Another corporate initiative is its Data Mall, a partnership with IBM to help customers develop and manage scaleable enterprise data warehouse applications through integrated interactive data marts. The so-called Enterprise Data Mall Architecture links very large database data warehousing with multiple, interactive data marts -- all on the IBM RS/6000 SP.

Informix Software Inc.

Menlo Park, Calif.

Like other data warehouse companies, Informix Software Inc. is growing by acquisition, having bought Illustra Information Technologies Inc. earlier this year. Their vision is reflected on the company Web site (http://www.informix.com/), where they inform users that the combined Illustra/Informix site will be a "next-generation Web experience architected with our own object-relational database technology."

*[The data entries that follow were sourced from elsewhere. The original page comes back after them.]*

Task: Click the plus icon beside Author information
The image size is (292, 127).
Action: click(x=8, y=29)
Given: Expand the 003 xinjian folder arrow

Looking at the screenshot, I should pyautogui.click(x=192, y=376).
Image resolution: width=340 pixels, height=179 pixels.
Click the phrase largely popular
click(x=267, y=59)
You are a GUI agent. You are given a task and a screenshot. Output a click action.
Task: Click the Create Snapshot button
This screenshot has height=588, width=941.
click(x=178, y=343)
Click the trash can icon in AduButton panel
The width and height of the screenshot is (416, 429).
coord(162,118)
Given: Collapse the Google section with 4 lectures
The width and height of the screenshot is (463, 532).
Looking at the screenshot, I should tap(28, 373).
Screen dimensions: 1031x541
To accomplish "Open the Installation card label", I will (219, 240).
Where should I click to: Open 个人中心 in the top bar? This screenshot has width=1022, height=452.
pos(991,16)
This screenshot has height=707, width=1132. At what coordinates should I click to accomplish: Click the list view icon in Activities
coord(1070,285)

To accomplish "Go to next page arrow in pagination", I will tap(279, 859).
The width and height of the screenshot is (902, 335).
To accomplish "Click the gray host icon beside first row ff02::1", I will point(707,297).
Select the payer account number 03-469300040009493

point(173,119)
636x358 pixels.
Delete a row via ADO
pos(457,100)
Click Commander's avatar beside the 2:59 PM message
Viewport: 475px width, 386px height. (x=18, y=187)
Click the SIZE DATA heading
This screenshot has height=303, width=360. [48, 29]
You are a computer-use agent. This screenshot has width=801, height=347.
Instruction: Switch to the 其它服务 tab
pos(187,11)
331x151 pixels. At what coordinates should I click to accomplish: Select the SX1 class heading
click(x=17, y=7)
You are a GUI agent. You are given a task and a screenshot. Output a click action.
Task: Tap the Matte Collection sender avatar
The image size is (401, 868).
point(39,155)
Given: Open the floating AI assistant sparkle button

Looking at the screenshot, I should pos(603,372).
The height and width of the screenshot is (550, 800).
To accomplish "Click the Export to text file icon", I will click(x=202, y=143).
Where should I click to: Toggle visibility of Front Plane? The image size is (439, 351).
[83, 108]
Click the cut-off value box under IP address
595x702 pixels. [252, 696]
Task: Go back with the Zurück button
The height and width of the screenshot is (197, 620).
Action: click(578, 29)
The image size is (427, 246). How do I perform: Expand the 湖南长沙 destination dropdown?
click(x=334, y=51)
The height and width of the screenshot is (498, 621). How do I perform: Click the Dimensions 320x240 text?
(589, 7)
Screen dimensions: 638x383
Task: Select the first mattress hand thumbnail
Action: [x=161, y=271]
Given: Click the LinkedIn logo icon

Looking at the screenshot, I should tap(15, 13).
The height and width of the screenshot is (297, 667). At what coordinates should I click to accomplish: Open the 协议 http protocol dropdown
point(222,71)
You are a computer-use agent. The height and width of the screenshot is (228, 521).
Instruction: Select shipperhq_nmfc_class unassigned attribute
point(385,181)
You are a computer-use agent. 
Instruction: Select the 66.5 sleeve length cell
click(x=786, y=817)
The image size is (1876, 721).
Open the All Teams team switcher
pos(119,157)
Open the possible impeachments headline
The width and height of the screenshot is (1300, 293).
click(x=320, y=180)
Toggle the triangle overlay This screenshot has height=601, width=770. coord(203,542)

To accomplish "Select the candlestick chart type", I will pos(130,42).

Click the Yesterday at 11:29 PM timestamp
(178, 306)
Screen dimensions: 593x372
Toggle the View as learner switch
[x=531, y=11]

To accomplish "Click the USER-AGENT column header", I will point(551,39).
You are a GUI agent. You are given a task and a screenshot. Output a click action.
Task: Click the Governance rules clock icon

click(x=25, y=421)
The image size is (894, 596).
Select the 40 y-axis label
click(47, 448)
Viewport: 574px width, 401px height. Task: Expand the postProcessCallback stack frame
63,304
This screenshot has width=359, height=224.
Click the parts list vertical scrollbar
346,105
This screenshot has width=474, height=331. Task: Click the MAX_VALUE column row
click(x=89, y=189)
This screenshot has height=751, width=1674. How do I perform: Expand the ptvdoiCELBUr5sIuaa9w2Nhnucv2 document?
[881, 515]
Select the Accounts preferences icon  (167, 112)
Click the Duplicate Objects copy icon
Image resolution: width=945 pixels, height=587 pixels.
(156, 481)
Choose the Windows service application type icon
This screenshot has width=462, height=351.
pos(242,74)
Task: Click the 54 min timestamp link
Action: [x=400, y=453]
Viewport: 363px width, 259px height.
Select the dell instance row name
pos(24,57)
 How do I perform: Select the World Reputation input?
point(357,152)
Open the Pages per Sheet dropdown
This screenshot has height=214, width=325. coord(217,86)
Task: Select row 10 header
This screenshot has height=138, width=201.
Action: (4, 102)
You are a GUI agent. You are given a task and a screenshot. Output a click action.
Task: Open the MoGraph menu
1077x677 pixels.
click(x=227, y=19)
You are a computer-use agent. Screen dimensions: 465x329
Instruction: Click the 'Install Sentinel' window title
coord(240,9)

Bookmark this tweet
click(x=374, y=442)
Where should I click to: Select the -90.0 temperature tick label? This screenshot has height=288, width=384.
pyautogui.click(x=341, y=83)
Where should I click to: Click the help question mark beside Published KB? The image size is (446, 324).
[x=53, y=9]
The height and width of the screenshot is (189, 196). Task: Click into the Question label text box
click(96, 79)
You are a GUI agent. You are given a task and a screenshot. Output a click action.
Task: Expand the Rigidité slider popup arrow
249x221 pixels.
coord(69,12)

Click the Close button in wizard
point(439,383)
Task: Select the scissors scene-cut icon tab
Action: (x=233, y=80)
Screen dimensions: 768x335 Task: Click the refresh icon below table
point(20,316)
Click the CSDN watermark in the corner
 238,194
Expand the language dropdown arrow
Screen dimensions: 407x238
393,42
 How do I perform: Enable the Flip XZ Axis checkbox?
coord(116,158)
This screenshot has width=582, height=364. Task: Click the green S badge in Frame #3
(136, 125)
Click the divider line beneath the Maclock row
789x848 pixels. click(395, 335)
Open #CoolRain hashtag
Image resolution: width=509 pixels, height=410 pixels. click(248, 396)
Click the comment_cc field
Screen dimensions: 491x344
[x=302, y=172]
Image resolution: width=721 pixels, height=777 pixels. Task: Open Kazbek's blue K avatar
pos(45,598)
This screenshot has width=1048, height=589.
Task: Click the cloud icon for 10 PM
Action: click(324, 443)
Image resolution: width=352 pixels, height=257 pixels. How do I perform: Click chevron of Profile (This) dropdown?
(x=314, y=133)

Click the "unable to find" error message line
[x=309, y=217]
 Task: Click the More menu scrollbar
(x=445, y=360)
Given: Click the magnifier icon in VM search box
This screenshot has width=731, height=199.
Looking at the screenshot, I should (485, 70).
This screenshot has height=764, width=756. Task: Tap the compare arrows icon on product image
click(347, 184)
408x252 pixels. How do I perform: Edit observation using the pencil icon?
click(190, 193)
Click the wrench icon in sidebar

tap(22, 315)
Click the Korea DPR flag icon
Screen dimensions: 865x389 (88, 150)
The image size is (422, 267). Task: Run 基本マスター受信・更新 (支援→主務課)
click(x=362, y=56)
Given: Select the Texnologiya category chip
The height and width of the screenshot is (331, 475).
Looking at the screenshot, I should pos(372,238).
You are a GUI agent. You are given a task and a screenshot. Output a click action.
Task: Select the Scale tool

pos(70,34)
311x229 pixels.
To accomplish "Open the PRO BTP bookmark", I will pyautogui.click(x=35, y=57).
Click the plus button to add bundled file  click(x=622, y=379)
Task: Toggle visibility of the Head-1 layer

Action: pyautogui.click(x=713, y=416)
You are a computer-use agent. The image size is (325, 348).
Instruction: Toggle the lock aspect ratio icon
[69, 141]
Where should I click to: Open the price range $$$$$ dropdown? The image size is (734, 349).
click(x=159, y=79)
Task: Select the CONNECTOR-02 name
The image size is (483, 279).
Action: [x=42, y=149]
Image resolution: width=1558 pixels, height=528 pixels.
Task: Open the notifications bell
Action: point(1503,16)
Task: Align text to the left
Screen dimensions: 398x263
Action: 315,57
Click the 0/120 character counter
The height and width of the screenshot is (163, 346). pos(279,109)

Among their offerings are the Informix-Universal Server, recently released to developers and set for final delivery later this year, their DataBlade modules and MetaCube 3.0. The server is an RDBMS for managing all information assets -- numbers, images, maps, sound, video, Web pages, text, other user-defined or rich data types -- in a single, integrated database. MetaCube 3.0, a collection of DSS software for developing and managing data warehouse applications, is a major upgrade to its relational on-line analytical processing engine. The overall corporate strategy is to deliver ROLAP capabilities inside the database itself.

One local success story for Informix is Giant Food, the Landover, Md.-based 167-store grocery chain located on the East Coast. That company is using technology from Informix, as well as partners IBM, Digital Equipment Corp., MicroStrategy and PeopleSoft, to re-engineer its store operations. Their data warehouse is based on so-called category management, a way to research, buy and sell groceries that Giant hopes will make it more profitable and more competitive. After all, on the bottom line, that's what data warehousing is all about.